Clinical and genetic characteristics of TRPV4-associated skeletal dysplasias in Russian patients

Introduction. TRPV4 -associated skeletal dysplasias are a genetically heterogeneous group of autosomal dominant disorders caused by mutations in the TRPV4 gene. TRPV4 contains 16 exons and encodes a Ca2+-permeable transmembrane channel protein. To date, seven nosological forms within this group of skeletal dysplasias have been described. The overall prevalence of these disorders does not exceed 1:1,000,000. The most frequent forms among this group are spondylometaphyseal dysplasia, Kozlowski type (OMIM:184252) and metatropic dysplasia (OMIM:156530). Objective: to describe the clinical and genetic characteristics of Russian patients with skeletal dysplasia caused by previously reported and newly identified mutations in the TRPV4 gene. Methods. A comprehensive examination of 15 children from unrelated families aged 10 days-15 years with clinical and radiological signs of TRPV4-associated skeletal dysplasia was carried out.

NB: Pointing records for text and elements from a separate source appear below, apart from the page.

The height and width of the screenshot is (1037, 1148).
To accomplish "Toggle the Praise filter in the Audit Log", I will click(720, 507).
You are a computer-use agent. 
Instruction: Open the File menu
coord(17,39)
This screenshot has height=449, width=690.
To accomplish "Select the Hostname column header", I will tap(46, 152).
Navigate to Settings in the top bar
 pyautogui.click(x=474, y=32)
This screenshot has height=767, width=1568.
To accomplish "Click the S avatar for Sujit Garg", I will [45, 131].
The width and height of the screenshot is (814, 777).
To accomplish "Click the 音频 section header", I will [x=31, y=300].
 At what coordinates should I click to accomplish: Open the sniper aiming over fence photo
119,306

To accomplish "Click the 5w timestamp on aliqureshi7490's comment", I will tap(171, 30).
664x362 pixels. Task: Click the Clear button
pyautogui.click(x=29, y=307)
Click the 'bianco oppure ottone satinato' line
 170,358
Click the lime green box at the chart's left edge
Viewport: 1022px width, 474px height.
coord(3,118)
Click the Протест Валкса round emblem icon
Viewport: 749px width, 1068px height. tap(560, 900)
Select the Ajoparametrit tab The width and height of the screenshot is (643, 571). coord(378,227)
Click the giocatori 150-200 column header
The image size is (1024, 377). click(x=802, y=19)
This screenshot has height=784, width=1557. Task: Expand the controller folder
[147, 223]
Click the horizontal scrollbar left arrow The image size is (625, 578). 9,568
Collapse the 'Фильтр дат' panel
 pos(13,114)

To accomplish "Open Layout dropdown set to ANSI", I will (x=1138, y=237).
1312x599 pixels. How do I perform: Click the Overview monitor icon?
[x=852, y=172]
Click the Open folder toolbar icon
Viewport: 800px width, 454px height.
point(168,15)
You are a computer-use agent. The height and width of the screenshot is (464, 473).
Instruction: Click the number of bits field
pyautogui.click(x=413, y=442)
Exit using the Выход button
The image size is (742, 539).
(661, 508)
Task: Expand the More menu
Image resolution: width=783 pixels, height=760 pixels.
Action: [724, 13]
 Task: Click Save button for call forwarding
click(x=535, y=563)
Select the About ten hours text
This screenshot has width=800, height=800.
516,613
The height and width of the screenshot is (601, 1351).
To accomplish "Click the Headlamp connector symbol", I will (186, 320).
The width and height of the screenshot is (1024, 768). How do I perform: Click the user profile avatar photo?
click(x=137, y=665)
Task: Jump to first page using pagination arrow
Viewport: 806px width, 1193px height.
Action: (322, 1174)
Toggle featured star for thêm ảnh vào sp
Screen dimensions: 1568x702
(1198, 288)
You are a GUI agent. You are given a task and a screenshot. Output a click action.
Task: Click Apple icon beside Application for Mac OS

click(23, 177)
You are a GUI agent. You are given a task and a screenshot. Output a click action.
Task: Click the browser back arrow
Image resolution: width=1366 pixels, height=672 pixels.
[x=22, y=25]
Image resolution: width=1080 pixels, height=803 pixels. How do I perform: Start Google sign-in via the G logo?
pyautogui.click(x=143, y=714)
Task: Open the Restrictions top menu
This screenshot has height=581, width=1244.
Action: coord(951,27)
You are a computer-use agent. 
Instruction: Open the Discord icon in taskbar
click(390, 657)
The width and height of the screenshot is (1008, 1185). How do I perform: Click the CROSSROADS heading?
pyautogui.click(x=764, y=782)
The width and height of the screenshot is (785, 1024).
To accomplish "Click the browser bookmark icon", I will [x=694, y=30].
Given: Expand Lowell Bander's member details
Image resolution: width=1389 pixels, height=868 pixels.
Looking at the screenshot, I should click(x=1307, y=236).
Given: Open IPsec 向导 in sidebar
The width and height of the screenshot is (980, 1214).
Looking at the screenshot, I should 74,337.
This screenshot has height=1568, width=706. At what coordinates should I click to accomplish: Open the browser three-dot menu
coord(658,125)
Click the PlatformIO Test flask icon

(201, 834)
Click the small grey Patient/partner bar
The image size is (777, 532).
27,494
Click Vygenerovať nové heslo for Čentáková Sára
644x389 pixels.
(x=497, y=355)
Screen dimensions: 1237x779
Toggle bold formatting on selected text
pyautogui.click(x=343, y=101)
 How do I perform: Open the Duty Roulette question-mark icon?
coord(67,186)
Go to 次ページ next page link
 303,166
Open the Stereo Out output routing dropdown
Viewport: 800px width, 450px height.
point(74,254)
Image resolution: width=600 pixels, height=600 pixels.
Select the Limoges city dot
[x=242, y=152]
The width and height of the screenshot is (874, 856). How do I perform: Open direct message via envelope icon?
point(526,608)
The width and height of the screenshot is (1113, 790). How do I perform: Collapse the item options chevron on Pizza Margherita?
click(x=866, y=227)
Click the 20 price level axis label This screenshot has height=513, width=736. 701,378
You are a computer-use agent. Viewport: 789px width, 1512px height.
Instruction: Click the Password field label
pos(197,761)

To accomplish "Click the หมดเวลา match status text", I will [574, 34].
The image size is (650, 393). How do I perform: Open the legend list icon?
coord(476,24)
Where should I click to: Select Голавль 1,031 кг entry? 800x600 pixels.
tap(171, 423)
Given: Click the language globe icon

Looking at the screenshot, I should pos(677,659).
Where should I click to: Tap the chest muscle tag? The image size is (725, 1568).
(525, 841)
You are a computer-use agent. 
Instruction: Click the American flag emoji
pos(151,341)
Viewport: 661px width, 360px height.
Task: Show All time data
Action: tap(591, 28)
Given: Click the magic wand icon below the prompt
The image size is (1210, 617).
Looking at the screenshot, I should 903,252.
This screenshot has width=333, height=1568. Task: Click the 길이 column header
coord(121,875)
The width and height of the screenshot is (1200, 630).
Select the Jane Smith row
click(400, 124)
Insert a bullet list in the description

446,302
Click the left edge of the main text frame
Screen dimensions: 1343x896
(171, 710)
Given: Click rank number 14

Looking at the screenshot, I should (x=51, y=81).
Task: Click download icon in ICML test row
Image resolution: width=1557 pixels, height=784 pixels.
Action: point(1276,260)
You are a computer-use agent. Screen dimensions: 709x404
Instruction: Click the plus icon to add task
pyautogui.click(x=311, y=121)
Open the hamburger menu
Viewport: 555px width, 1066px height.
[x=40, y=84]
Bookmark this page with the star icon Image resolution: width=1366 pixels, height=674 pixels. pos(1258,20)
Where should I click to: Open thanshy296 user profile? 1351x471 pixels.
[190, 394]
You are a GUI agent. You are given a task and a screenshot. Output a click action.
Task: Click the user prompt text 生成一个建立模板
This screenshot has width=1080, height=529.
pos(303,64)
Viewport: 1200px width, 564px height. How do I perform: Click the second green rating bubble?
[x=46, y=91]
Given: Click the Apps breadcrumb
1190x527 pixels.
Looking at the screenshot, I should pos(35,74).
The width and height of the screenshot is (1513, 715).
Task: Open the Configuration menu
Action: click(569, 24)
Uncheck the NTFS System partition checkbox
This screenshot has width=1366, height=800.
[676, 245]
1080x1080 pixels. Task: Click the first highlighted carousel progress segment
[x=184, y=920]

To specify diagnosis we used genealogical analysis, clinical examination, neurological examination according to a standard method with an assessment of the psycho-emotional sphere, radiography and sequencing a targeted gene panel including 166 genes responsible for the development of hereditary skeletal disorders. Results. Spondylometaphyseal dysplasia, Kozlowski type was diagnosed in 7 and metatropic dysplasia in 8 patients. 7 pathogenic variants in the TRPV4 gene were identified, of which two were novel. As in previously reported cases, two major mutations in the TRPV4 gene were found in Russian patients: p.Arg594His in patients with spondylometaphyseal dysplasia, Kozlowski type and p.Pro799Leu in patients with metatropic dysplasia. Conclusion. Our findings combined with previously reported results suggest the rationale for creating a genetic screening test to detect major mutations in patients with spondylometaphyseal dysplasia, Kozlowski type and metatropic dysplasia, which have similar clinical and radiological manifestations. Foremost use of this test will improve the molecular diagnostics of these diseases.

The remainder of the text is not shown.